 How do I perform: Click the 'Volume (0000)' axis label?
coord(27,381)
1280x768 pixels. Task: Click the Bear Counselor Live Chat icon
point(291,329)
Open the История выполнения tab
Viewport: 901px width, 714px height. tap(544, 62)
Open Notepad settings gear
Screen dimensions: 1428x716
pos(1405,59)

------------

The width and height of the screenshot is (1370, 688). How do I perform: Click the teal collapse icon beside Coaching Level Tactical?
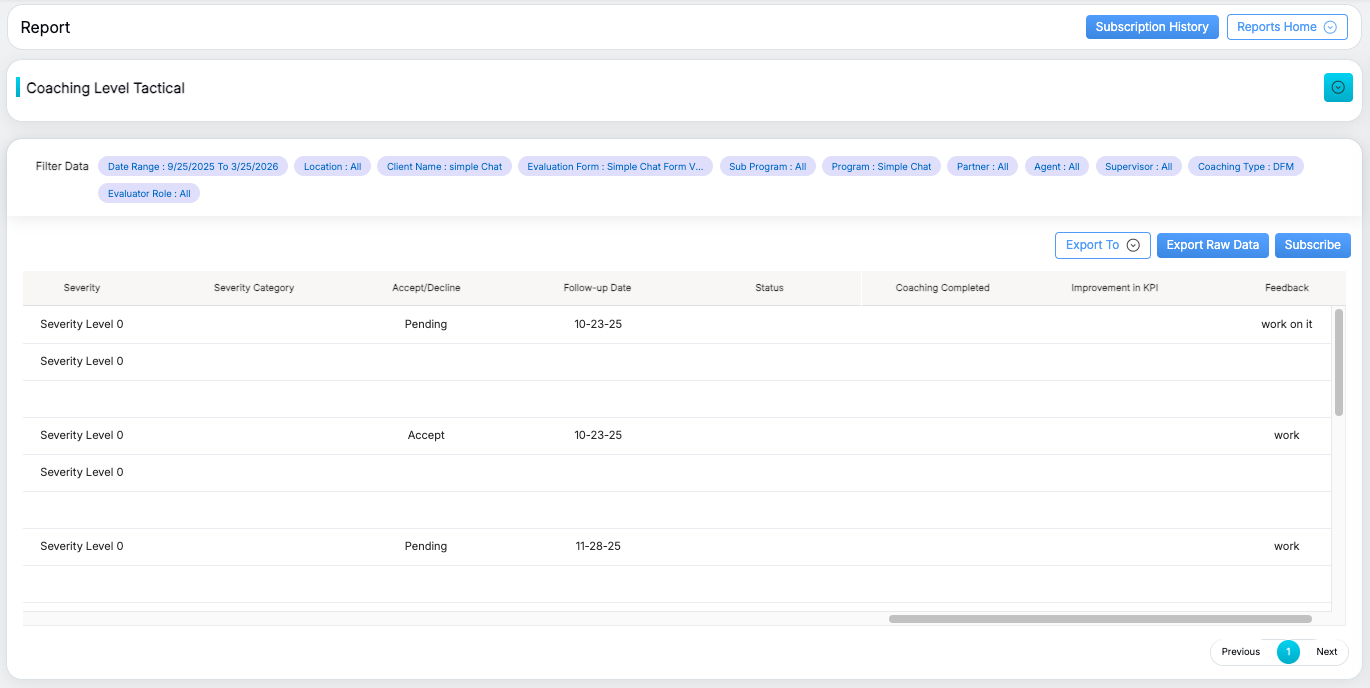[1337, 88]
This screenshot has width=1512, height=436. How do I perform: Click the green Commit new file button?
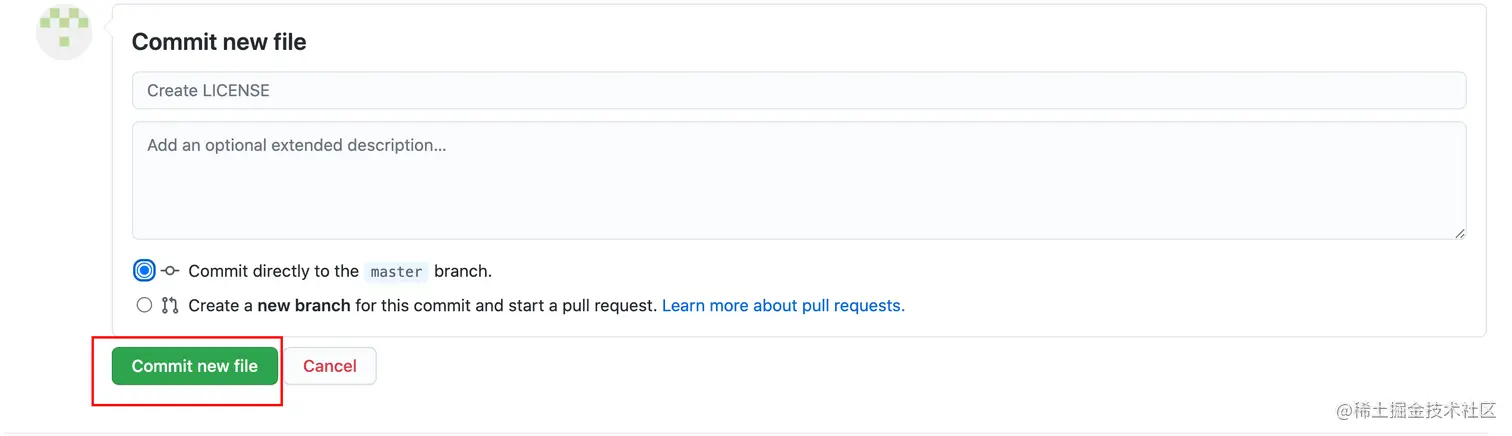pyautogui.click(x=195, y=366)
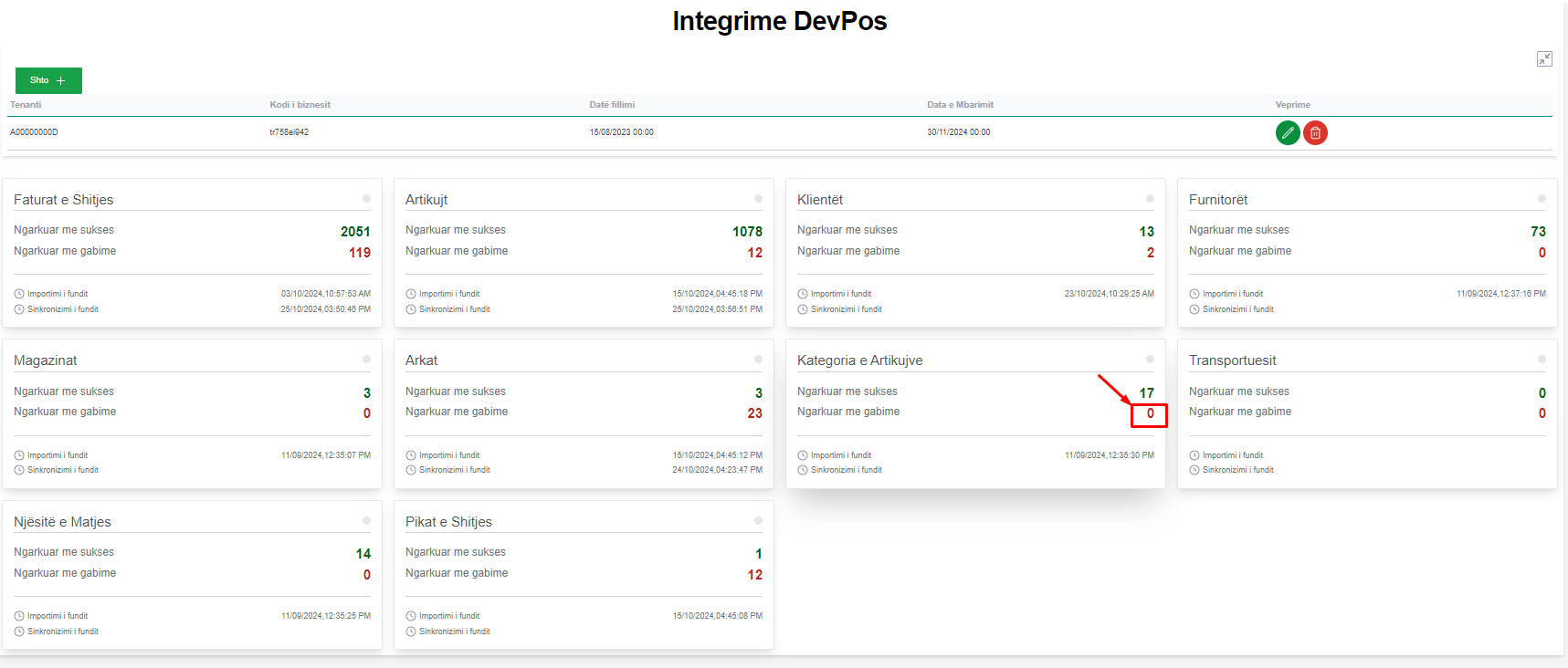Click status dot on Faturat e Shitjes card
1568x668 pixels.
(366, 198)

------------

• Exercise description:
What you return must be an exact retyping of the lines above starting at the line with "How do I perform: Click the 'Volume" and ending at the line with "Open Notepad settings gear", and nothing besides.

• Response for this exercise:
 How do I perform: Click the 'Volume (0000)' axis label?
coord(27,381)
1280x768 pixels. Task: Click the Bear Counselor Live Chat icon
point(291,329)
Open the История выполнения tab
Viewport: 901px width, 714px height. tap(544, 62)
Open Notepad settings gear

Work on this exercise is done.